Continuou até a padaria. Comprou tudo o que precisava e começou o caminho de volta para casa. A cidade aos domingos é tão vazia. Tão insegura. E ela andando sozinha pelas ruas de lojas fechadas. Mas nem todas as lojas estavam fechadas. Uma livraria estava abrindo quando ela passou em frente. Uma placa indicava que aquele acontecimento se devia ao fechamento definitivo da loja, que estava fazendo uma queima de estoque. Decidiu passar lá depois do almoço, para ver se algo a interessava. Estava mesmo querendo um livro sobre plantas ornamentais caseiras e seus cuidados. Adorava cuidar de plantas. Não se sentia tão sozinha com plantas a sua volta.

Almoçou sozinha como sempre e, como sempre, sobrou comida. Considerou, como costumava fazer às vezes depois do almoço a possibilidade de comprar um animal para animar a casa. Não... animais são traiçoeiros, interesseiros. Só ficam com você porque você os alimenta. Conhecia esse tipo de seres. Pessoas assim, inclusive. Era só sair de casa para ver uma ou uma dúzia dessas.

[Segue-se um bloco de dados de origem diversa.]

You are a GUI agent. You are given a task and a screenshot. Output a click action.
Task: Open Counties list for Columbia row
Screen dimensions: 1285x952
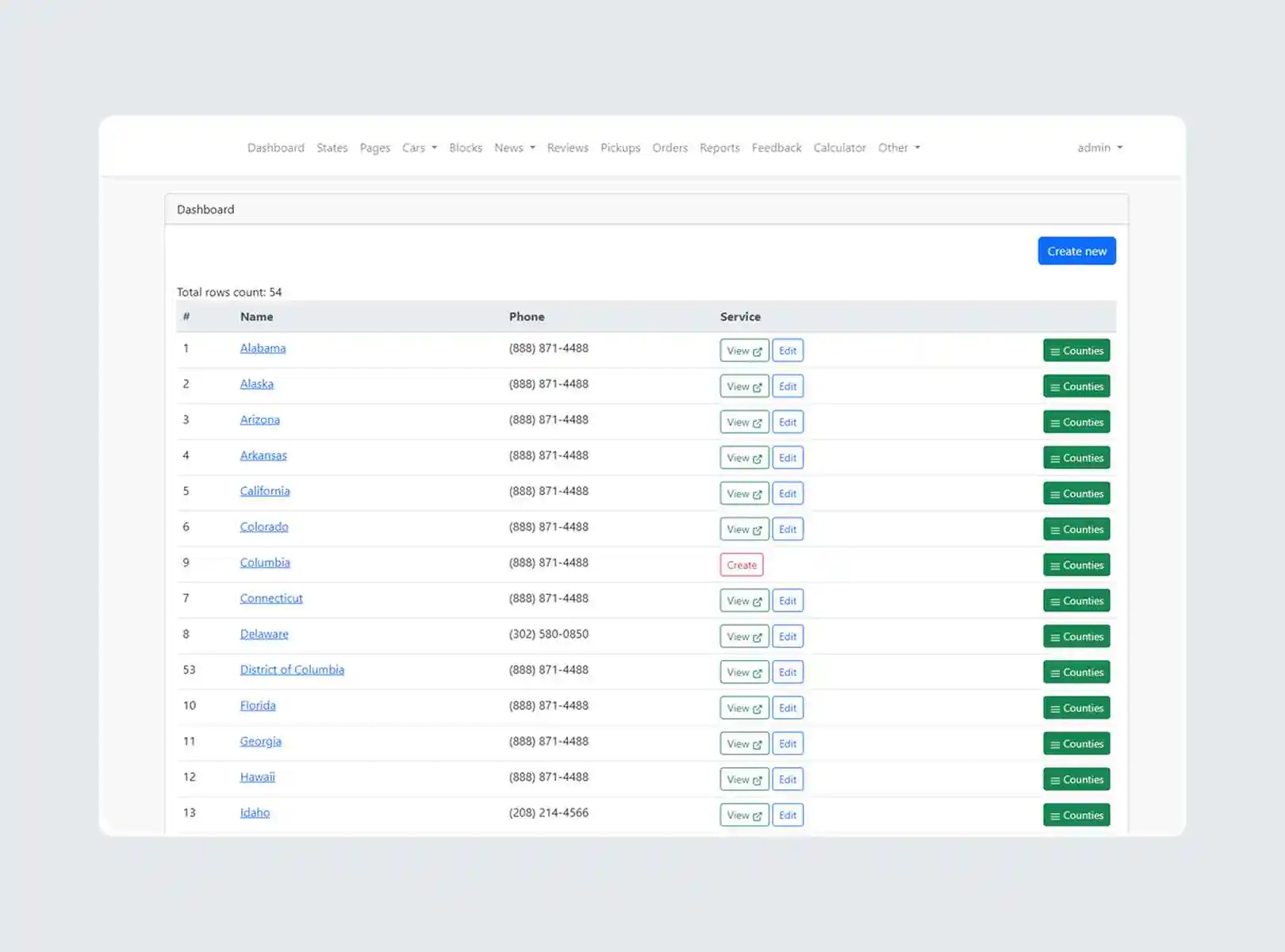1076,565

Tomou o caminho para a livraria. Ao chegar foi perguntar ao vendedor onde poderia encontrar os livros que queria, mas como ele não parecia confiável achou melhor procurar sozinha. Haviam outras duas pessoas na loja, além dela e do vendedor. Dois homens. Um bebia café enquanto lia um jornal pelo qual não pagara e o outro olhava os livros escolares. Esse segundo ela olhou por um tempo a mais. Ele reparou os olhares. Pareceu ficar com medo dela, ele não confiava em estranhos, e saiu da loja. Ela não gostou dessa desconfiança, mas fazer o que? Não era assim o mundo? Cheio de desconfiança?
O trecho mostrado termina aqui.